A perfect example is when you come to the end of a really great book. When I rush through a novel, desperate for the ending. I find I am greeted with very mixed emotions as I am happy to know but not ready for the story to end. Usually after a really great book I’m desperate to start another in hopes that it will fill the void, only to be disappointed as the new story has its own beginning, its own slow climb that will in no way provide me with instant gratification I am craving.
At it’s core to begin is to change. And that is something I have become very much accustomed to. Over the years I have took on many opportunities in order to further my education and gain experience in my field. Over and over again as something became familiar I would find myself off in search of a new challenge. Yet recently I found myself a bit out of sorts as my search for my next challenge lead me to the job I have been working towards all these years.
Sitting here now I feel relaxed, and fore simplicities sake, happy. It’s been about three weeks since I started my new job and although it comes with a list of challenges it is more positive than I could of even imagined. A literal dream. And although I referred to the position as dream frequently prior to starting my body/mind’s response to the change was far form positive. I was a reck the for a couple weeks, as I left one position and started the new one. Not in an I can’t function sort of way but in an tears can happen at any moment sort of way, whether happy or sad. In order to combat the tears I avoided all topics involving the switch, but still the thoughts would cross my mind or someone would ask a question and there they were. The first day at the new job was great nothing went wrong yet when someone asked about it…and many did I would instantly break down. What was happening… as I stood their eyes swollen, face wet half laughing I tried to explain it was okay but clearly nothing seemed okay.
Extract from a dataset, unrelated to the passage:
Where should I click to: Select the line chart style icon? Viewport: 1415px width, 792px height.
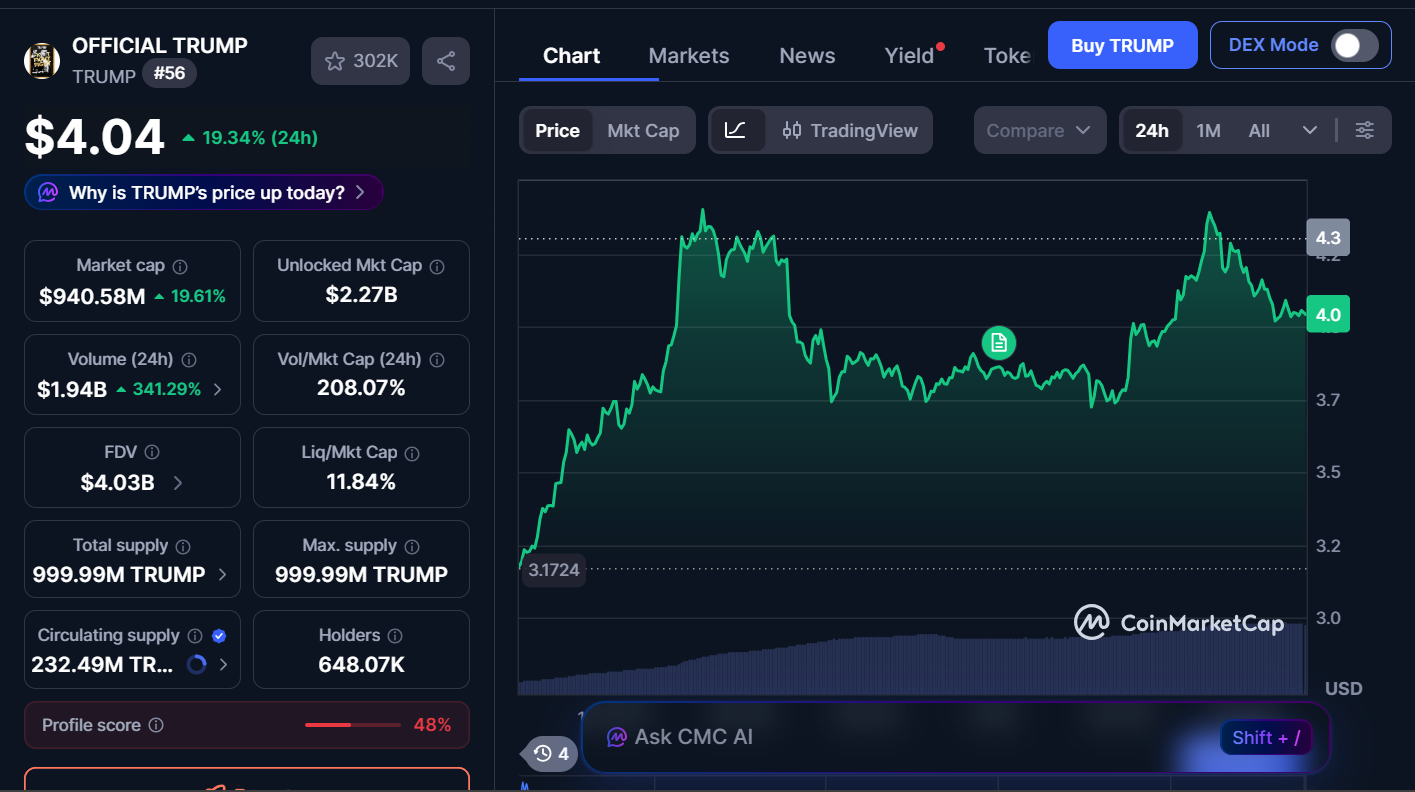[x=737, y=130]
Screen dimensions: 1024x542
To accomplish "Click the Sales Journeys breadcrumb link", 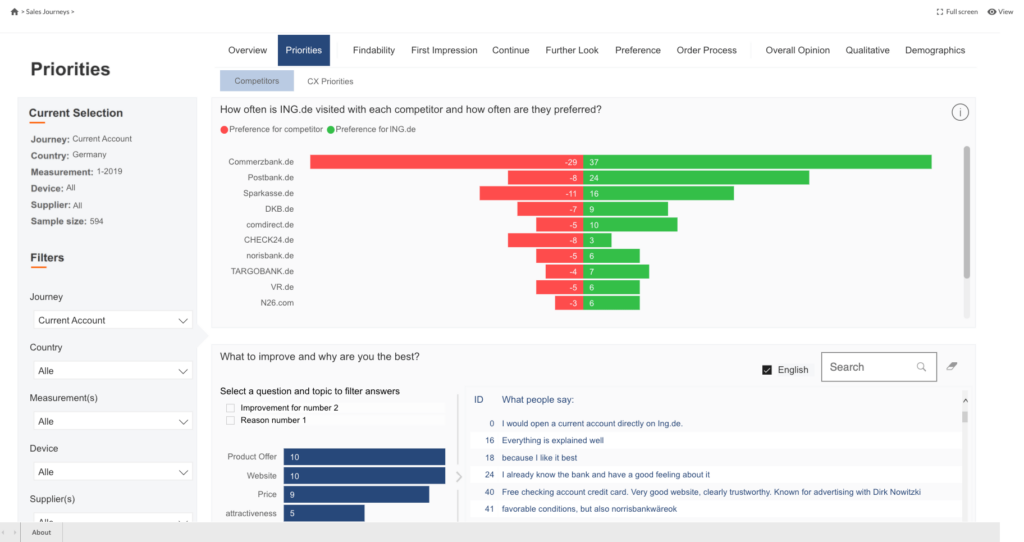I will coord(47,11).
Not being a doctor but knowing that the tears have passed. I believe there was a lot of different emotions that made up those tears. As it was extremely exciting to get the opportunity to do what I have all ways wanted to do and yet also very scary as it was completely new. And I was leaving a role I was good at, a company I loved and colleagues I cared about. I was giving up comfort and familiarity for something completely foreign and that scary.